=== To do ===
Nothing but the lines from the top of the data to the line holding "Task: Open the OPI product title link" should be printed, word for word and both ends included; leave the pictures out.

◆ ◆ ◆ ◆

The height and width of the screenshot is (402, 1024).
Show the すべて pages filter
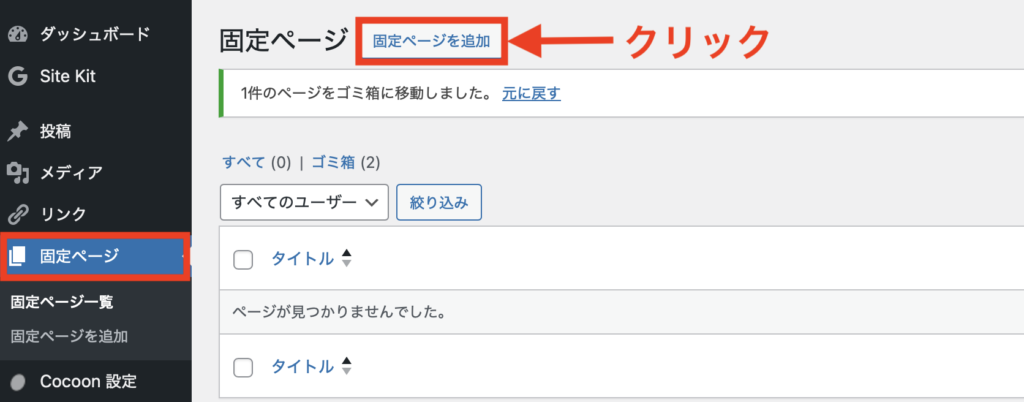pyautogui.click(x=244, y=162)
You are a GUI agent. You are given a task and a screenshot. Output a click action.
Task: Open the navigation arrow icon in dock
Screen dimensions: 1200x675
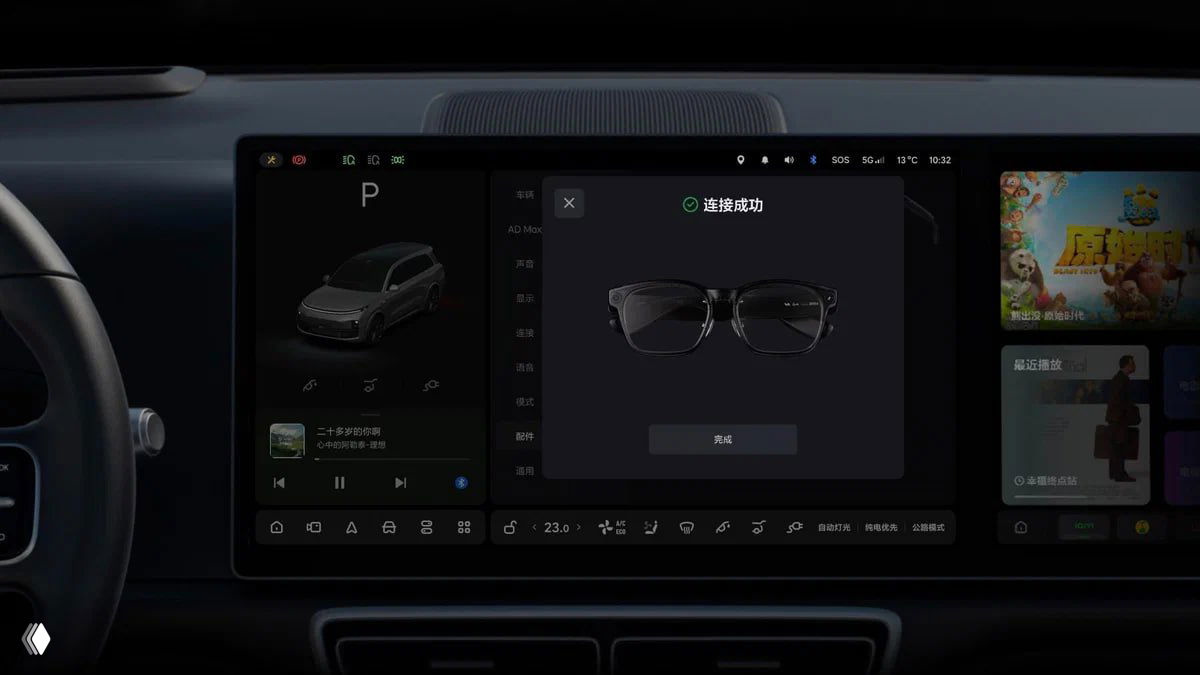(x=351, y=527)
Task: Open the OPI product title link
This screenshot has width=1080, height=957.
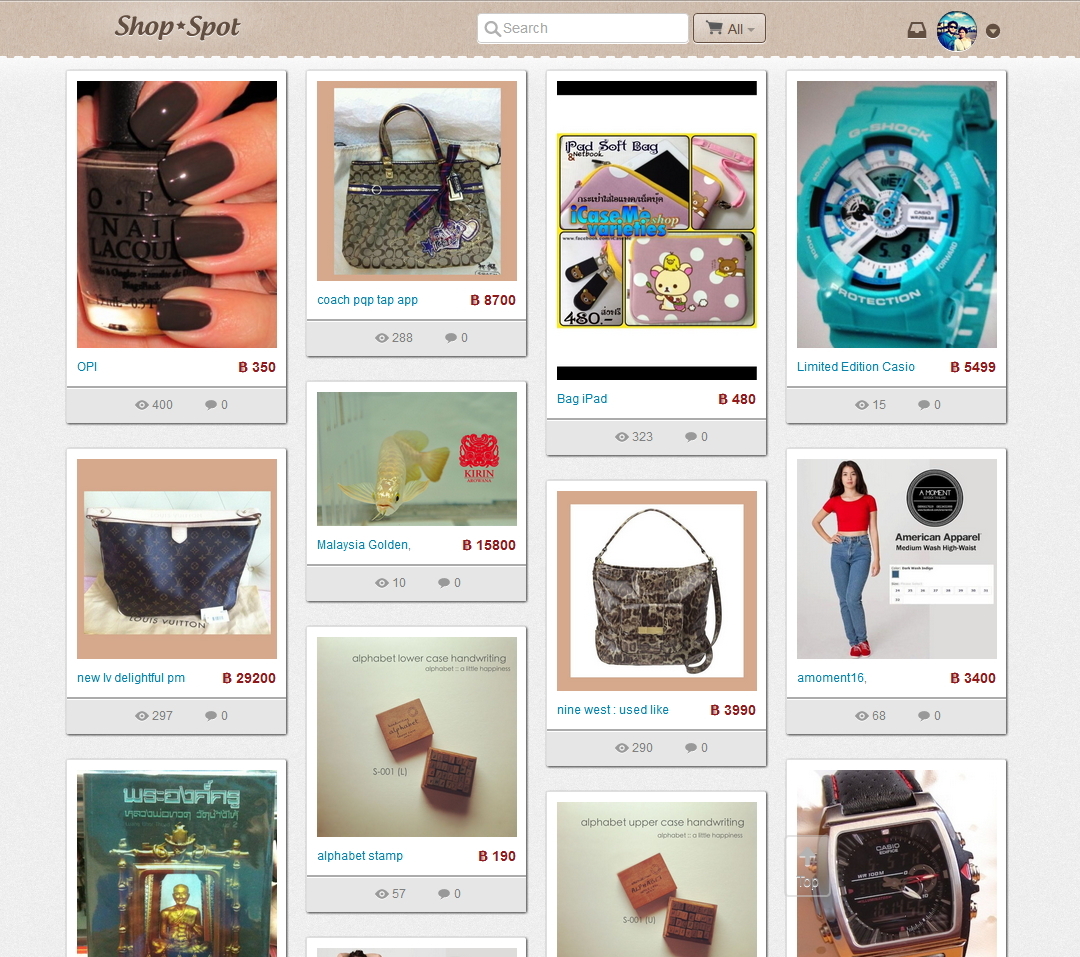Action: [x=87, y=367]
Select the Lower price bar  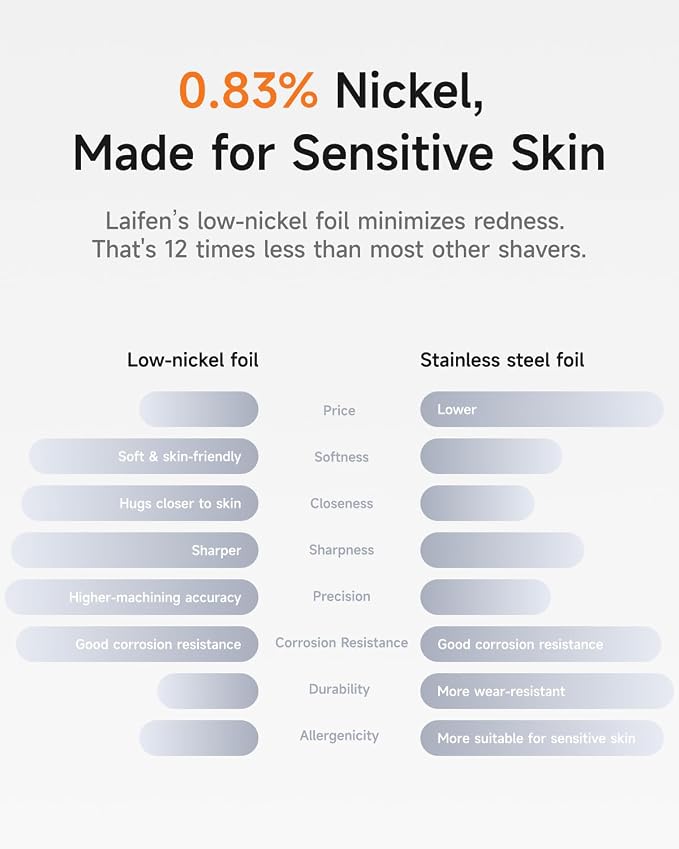pos(541,409)
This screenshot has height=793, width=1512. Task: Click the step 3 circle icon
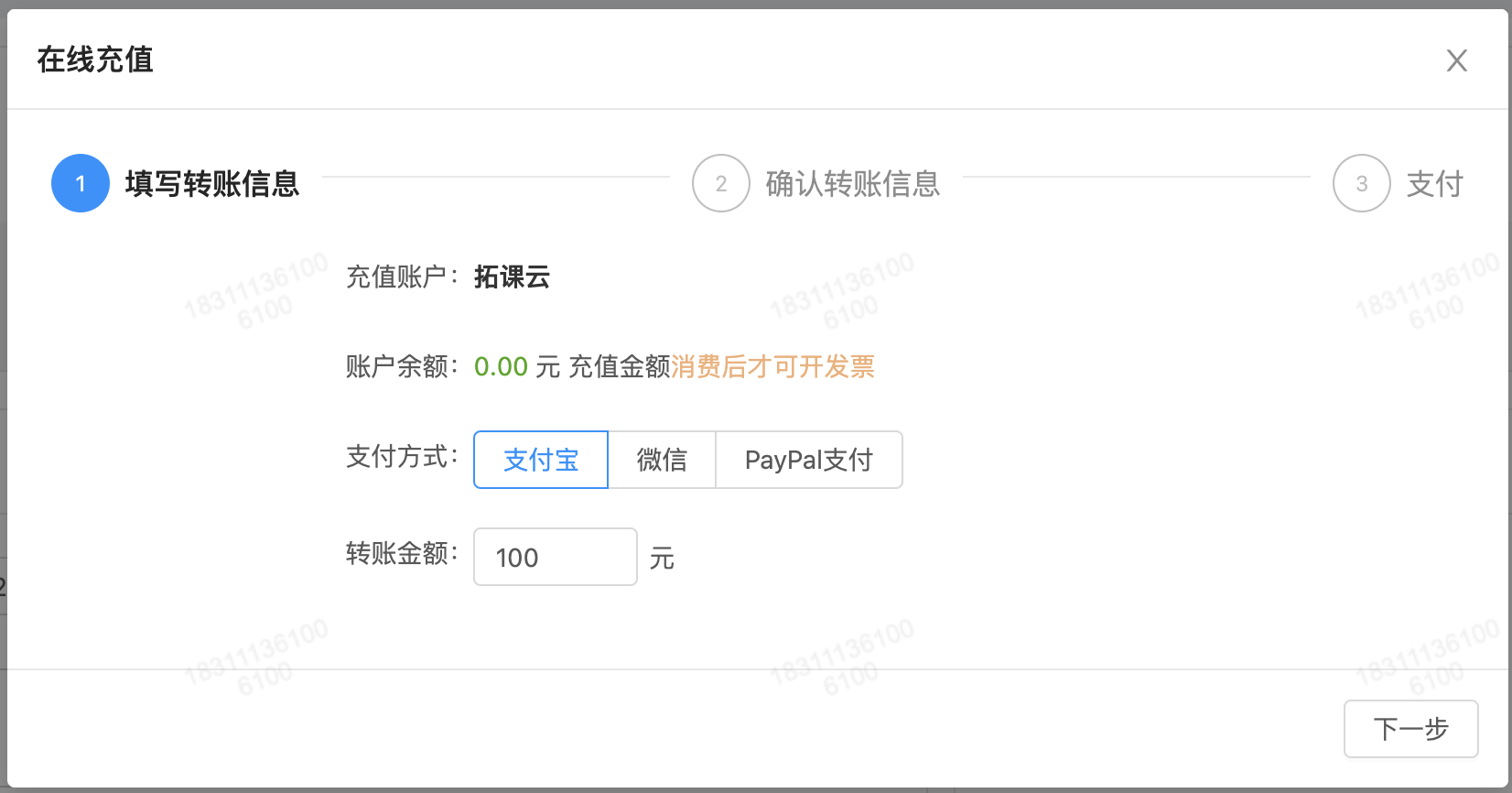(1361, 183)
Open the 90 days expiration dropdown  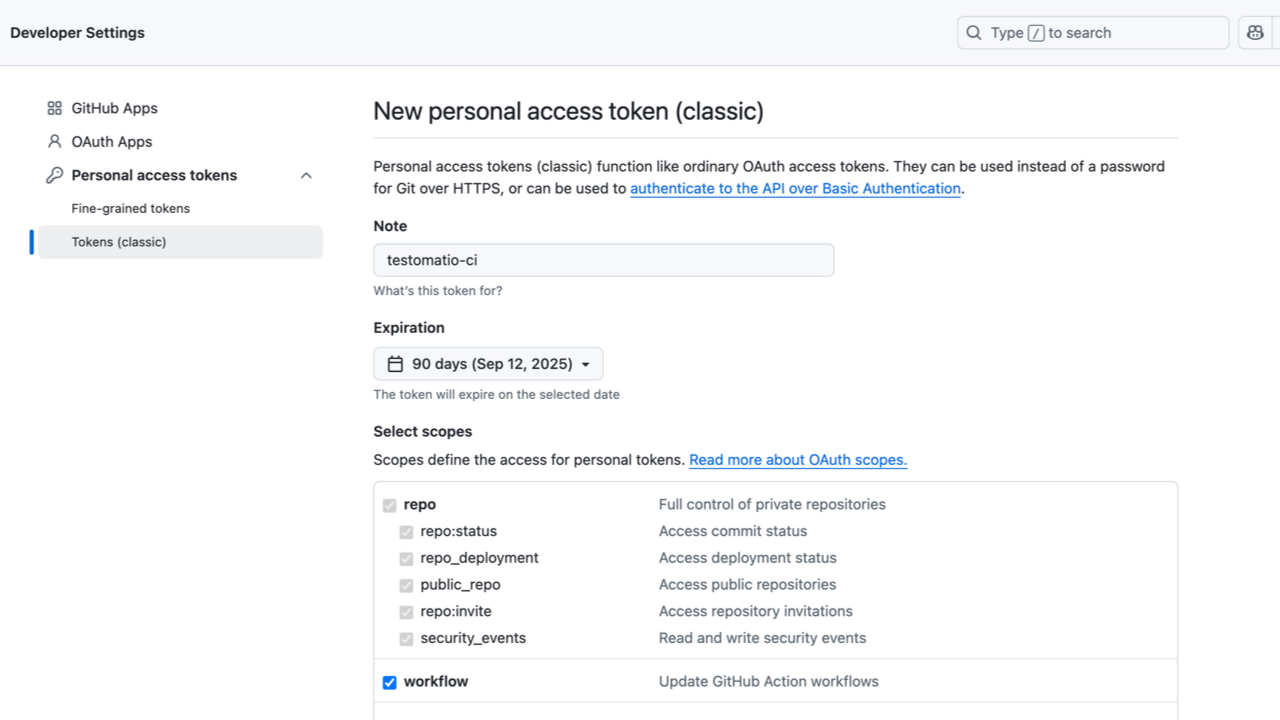pyautogui.click(x=488, y=363)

◆ ◆ ◆ ◆

=== Reply to the task ===
The height and width of the screenshot is (402, 1024).
Show the すべて pages filter
pyautogui.click(x=244, y=162)
You are a GUI agent. You are given a task and a screenshot. Output a click action.
Task: Open the navigation arrow icon in dock
Screen dimensions: 1200x675
(x=351, y=527)
Task: Open the OPI product title link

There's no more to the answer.